* [DOCUMENT SECTION]:

Start

Medieval bullcrap words in Words with Friends (scrabble)

So the wife and I enjoy spending time together, generally mealtimes, playing Words with Friends with varying online adversaries. (Words, with Friends, in case you are unfamiliar with it, is an online form of Scrabble.)

Like Scrabble, Words with Friends has a source of words that are acceptable, a built-in dictionary I suppose. What I’ve noticed is that the dictionary accepts a lot of Old English and Middle English words that I have never used, or heard anyone else use, or read in any book. Words like “smeek,” “abye” and “vrouw” to name a few. Words that make sense only if you are an English Lit. major who dug hard into the original Old English Pilgrim’s Progress and Chaucer.

There are a lot of neologisms and slang words that Words With Friends will NOT allow, like zerg and nerf, and these are words that are in common usage with a lot of people. If you can’t allow neologisms that have been around for a decade, but DO allow terms from the Middle Ages, seems … funky.

Look, I’m not complaining about words that I’m not familiar with, like dossel (which I now understand to be something you hang in a chancery) or “za” which is slang for “pizza” (though why this neologism and not the others?) or qi or jo or xi which I understand to be a “Scrabble words” that nobody uses but hey, worth points, you know?

End

* [SET TASKS]:
(a) Answer these about the Words with Friends post:
(i) What game is Words with Friends said to be an online form of?
(ii) Which two slang words does the game refuse to allow?
(iii) What word is "za" slang for?
(b) Repeat word for word the part of the Words with Friends post starting with "Medieval bullcrap words" and going on through "form of Scrabble.)".
(c) Write what comes next in the Words with Friends post, picking up after its last sentence.
The listing after the Words with Friends post isn't needed for anything here.

* [ENTRIES]:
Start

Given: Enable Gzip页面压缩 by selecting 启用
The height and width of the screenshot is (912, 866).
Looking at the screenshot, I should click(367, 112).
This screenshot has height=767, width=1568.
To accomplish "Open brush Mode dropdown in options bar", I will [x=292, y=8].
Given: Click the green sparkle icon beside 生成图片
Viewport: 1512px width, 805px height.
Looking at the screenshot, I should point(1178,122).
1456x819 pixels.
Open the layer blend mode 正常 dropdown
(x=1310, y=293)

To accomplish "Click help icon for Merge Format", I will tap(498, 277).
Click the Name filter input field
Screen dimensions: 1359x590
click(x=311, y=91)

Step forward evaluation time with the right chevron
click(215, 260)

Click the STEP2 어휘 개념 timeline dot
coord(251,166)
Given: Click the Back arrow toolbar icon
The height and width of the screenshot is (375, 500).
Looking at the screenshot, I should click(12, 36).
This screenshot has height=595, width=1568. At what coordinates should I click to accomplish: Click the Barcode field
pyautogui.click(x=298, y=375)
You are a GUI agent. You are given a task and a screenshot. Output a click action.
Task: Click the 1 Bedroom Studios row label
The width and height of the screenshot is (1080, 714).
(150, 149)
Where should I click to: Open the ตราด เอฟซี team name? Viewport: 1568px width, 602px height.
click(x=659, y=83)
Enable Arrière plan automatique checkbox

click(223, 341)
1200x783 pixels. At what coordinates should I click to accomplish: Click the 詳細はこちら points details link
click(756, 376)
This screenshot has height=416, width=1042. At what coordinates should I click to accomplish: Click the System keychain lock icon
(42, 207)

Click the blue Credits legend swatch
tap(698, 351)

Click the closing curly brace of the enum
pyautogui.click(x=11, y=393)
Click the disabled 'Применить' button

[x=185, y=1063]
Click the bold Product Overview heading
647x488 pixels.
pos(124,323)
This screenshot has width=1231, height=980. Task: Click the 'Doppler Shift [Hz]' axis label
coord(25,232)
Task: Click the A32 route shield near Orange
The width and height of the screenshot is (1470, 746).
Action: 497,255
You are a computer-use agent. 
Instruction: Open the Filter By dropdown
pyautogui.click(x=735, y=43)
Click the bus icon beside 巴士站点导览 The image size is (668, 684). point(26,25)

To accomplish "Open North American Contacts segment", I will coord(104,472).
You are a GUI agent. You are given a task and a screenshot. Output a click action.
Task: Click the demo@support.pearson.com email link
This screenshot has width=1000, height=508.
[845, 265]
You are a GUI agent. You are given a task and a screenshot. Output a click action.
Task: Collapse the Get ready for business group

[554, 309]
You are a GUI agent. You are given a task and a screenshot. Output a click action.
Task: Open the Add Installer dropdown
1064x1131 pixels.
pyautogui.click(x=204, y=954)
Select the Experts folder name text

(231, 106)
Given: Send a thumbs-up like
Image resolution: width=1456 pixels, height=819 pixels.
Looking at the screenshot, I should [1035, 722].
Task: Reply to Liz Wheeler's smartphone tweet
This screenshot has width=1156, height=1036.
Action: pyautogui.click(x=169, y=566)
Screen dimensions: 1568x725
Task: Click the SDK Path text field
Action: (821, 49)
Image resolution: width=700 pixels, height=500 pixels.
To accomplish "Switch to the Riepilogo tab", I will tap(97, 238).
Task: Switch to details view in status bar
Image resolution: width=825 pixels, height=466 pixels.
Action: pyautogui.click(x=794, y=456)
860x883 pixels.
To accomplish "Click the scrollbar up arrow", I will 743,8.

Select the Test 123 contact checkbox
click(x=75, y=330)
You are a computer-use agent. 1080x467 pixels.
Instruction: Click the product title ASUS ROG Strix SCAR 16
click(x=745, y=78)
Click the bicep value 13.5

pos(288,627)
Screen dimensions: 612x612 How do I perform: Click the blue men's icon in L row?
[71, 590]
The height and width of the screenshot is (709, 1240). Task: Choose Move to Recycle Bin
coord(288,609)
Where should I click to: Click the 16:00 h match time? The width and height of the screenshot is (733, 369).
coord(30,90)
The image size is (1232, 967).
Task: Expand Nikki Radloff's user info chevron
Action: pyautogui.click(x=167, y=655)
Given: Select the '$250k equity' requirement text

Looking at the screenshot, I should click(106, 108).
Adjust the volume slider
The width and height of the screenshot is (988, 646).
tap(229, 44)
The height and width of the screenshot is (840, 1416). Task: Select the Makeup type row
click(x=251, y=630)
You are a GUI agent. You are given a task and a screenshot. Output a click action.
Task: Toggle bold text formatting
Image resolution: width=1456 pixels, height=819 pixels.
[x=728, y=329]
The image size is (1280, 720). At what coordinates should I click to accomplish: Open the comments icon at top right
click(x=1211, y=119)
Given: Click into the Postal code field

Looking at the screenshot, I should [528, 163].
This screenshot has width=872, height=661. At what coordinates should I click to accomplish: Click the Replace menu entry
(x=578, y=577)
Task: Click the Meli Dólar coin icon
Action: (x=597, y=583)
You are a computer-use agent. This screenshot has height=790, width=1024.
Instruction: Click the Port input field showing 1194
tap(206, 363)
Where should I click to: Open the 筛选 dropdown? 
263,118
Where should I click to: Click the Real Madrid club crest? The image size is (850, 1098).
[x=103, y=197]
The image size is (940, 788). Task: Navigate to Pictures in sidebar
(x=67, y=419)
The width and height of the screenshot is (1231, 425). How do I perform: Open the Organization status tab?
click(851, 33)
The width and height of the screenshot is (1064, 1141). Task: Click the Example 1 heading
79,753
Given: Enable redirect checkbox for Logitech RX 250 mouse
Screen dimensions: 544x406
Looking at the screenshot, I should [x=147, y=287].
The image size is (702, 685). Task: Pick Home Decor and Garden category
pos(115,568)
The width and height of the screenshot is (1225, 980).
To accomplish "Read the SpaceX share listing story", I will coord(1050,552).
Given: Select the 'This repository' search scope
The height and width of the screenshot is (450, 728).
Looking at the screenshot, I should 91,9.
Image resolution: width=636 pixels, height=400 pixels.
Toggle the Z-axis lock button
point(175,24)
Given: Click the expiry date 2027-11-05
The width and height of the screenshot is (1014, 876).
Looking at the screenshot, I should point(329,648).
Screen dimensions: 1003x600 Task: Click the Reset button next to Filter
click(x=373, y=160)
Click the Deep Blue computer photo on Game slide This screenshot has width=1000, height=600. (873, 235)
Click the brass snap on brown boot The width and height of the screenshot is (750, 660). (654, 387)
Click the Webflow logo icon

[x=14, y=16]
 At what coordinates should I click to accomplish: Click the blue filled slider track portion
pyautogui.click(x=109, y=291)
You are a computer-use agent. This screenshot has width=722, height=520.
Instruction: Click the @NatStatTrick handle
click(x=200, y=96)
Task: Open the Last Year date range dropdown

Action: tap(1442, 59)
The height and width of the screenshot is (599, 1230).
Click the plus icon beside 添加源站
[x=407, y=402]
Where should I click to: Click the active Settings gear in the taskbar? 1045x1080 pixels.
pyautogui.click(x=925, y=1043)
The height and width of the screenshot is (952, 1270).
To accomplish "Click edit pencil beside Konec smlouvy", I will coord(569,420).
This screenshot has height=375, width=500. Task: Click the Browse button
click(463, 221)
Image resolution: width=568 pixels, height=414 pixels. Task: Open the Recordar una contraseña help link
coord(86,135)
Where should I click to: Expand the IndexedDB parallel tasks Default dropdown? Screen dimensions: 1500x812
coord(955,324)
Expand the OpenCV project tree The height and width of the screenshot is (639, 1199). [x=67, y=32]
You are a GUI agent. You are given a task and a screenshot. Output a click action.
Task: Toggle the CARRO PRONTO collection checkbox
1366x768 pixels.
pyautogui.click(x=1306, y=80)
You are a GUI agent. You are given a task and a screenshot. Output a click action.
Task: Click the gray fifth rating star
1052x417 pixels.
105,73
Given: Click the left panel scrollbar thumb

End

* [EXPECTED RESPONSES]:
(a)
(i) Scrabble
(ii) Zerg and nerf
(iii) Pizza

(b)
Medieval bullcrap words in Words with Friends (scrabble)

So the wife and I enjoy spending time together, generally mealtimes, playing Words with Friends with varying online adversaries. (Words, with Friends, in case you are unfamiliar with it, is an online form of Scrabble.)

(c)
But what is it with all the medieval bullshit? I can’t see why these terms are acceptable Scrabble terms. Anyone know why?

Is it that English speaking scrabble players in Scotland or Ireland or Wales still use these words? It’s the only explanation I can come up with. Any of our friends from across the pond got any input here? Do you take “smeek” breaks? Do you like to go out with the little vrouw?

“Vrouw” is a Dutch word, not Middle English, and if it’s used in English at all it’s a recent borrowing from Dutch to mean “Dutch woman”.

A few days ago my mom played deil and something else about as odd as that that I can’t remember off the top of my head. That told me she gave up her ‘no cheating’ rule and starting using my sisters’ trick of just sliding letters into place and hitting send to see what works.

You have to look at them not as words, but strings of letters that signify points. I play tons and tons of words that I only know from smartphone word games. I blow away people in real life who only play tabletop - on the phone, it’s so easy to learn so much so quickly, because it’s casual. It can be an ordeal to play tabletop Scrabble, but right now, I have about two dozen word games going simultaneously.

We do that form of “cheating” too in the sense we put up things that SEEM like they might be words and see if they go through. Mostly they don’t, but we’ve been surprised many times … “THAT’S a word?”

Yeah, when we go out to eat, we bring our Ipad and play. Adds a lot to the dining experience. We run maybe a dozen games at a time ourselves. Just makes it hella more convenient.

“Xi” is a letter of the greek alphabet, so it’s only slightly more obscure than “pi”. So certainly not up there with something like “oe” as far as being a “scrabble word” is concerned.

(Now of course I expect someone to post about how often they hear and talk about an “oe” in everyday life.)

“Zerg” and “Nerf” are both technically proper nouns. It’ll be many years before they move into the realm of just words.

Also, Chaucer is not Old English, it’s Middle English, as is The Pilgrim’s Progress. Middle English still looks like English, but with funny spellings/pronunciations and some strange vocabulary. Old English, meanwhile, looks like a foreign language.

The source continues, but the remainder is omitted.